===== Data excerpts

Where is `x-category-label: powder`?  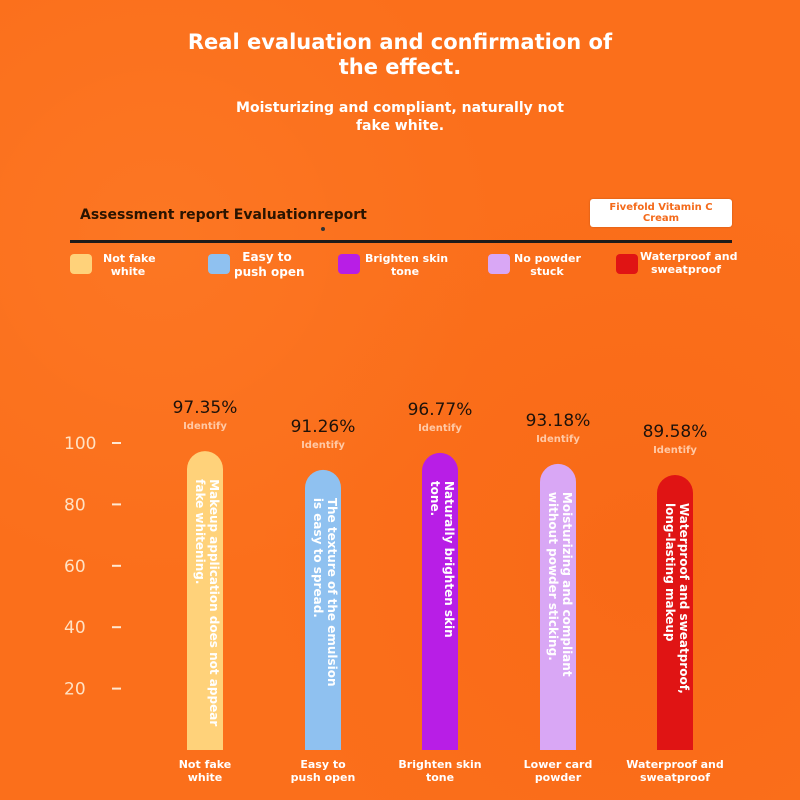 x-category-label: powder is located at coordinates (558, 778).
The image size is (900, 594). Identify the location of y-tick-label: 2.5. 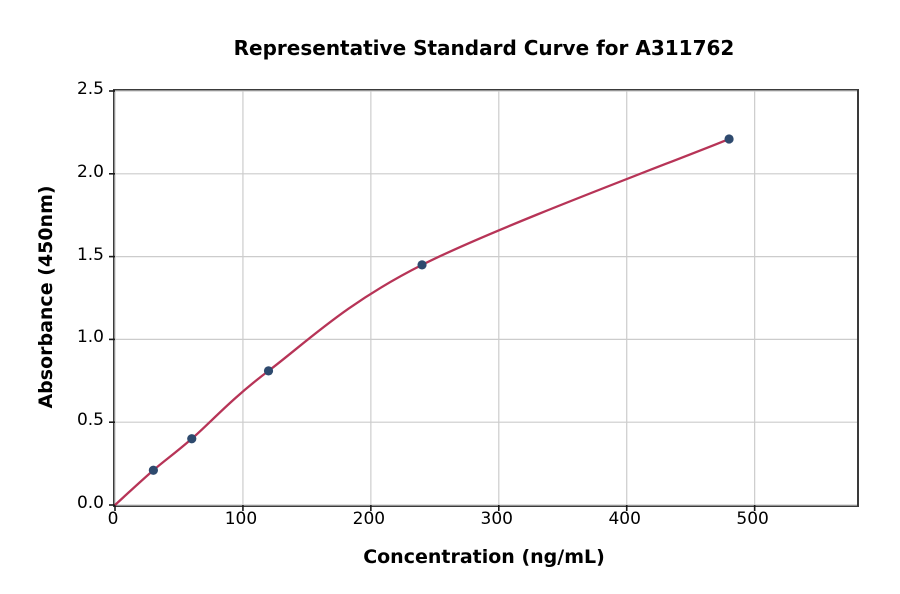
(90, 89).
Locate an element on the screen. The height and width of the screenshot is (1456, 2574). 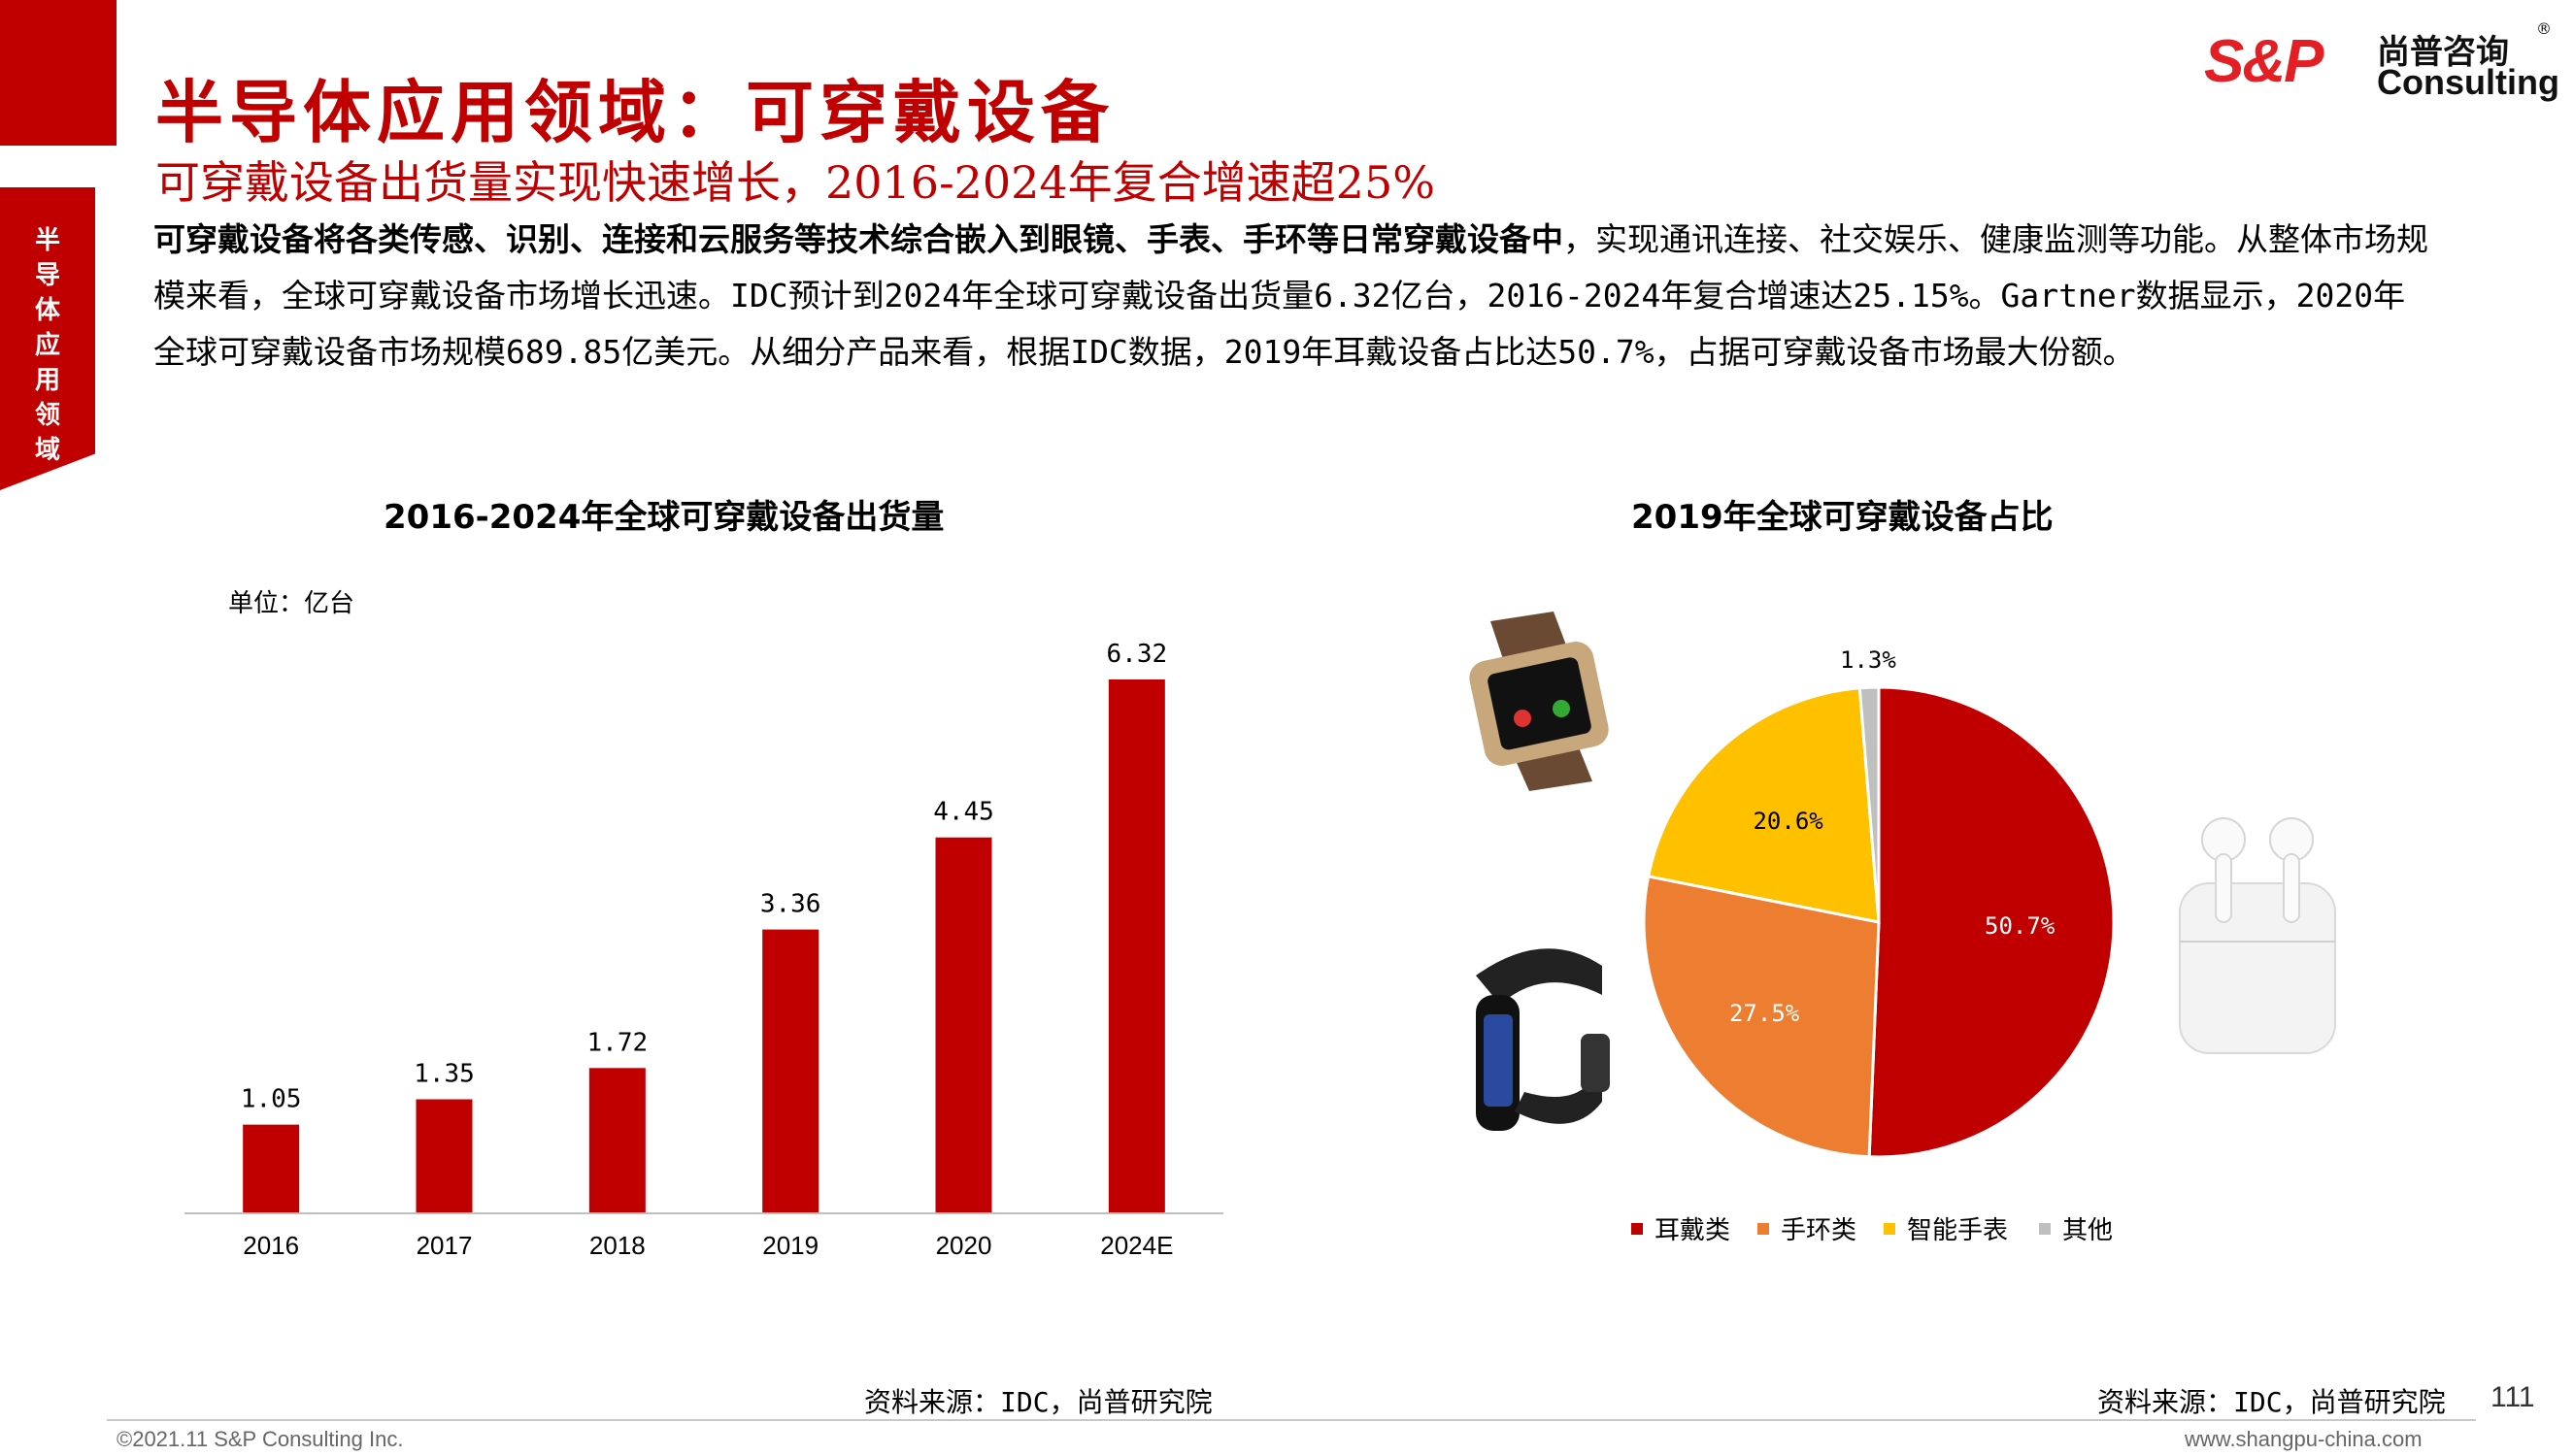
legend-label: 智能手表 is located at coordinates (1958, 1230).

==========

Work instruction> Put the stretch from the line containing "The image size" through the last line into a Markdown table with the columns Row and Line, skipping any blank lines. Leave the pictures out.

Answer box>
| Row | Line |
|---|---|
| 1 | The image size is (900, 594). Identify the location of y-tick-label: 2.5.  |
| 2 | (90, 89). |
| 3 | Locate an element on the screen. The height and width of the screenshot is (1456, 2574).  |
| 4 | legend-label: 智能手表 is located at coordinates (1958, 1230). |